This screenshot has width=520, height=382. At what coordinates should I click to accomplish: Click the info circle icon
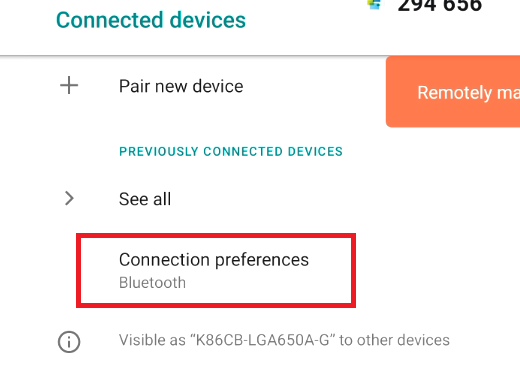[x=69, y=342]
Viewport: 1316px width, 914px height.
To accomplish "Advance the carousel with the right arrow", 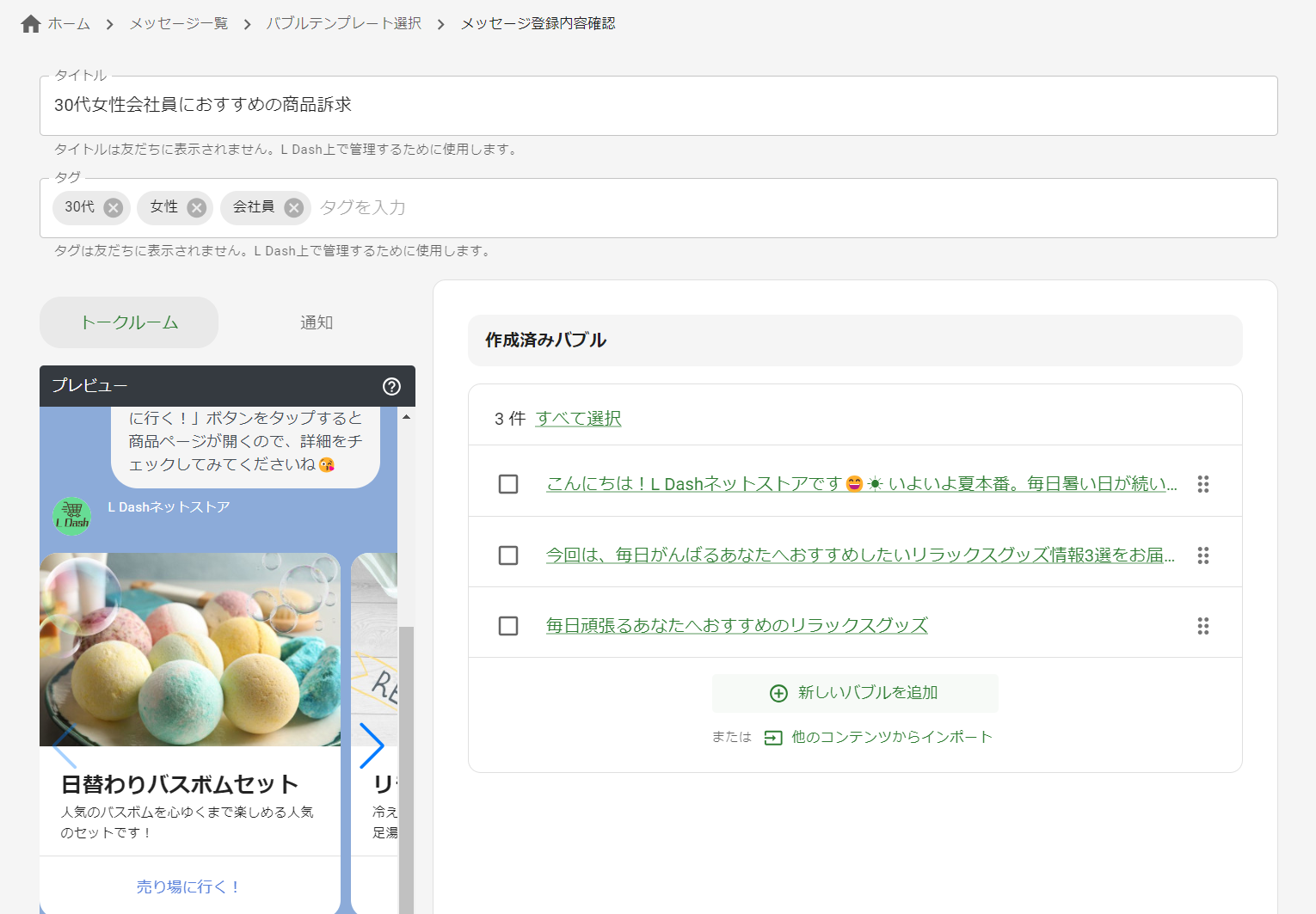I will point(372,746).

======

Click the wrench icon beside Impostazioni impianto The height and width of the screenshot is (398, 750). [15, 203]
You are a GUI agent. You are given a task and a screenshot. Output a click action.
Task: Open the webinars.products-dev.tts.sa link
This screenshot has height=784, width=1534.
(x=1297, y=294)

======

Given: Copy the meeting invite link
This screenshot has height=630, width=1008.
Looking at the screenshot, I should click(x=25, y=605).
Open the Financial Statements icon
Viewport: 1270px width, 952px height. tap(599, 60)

======

◆ ASSIGNMENT ◆
What is the number of lines in this material that hold the string "link"? Answer with that number only.

◆ OUTPUT FOR THIS EXERCISE ◆
2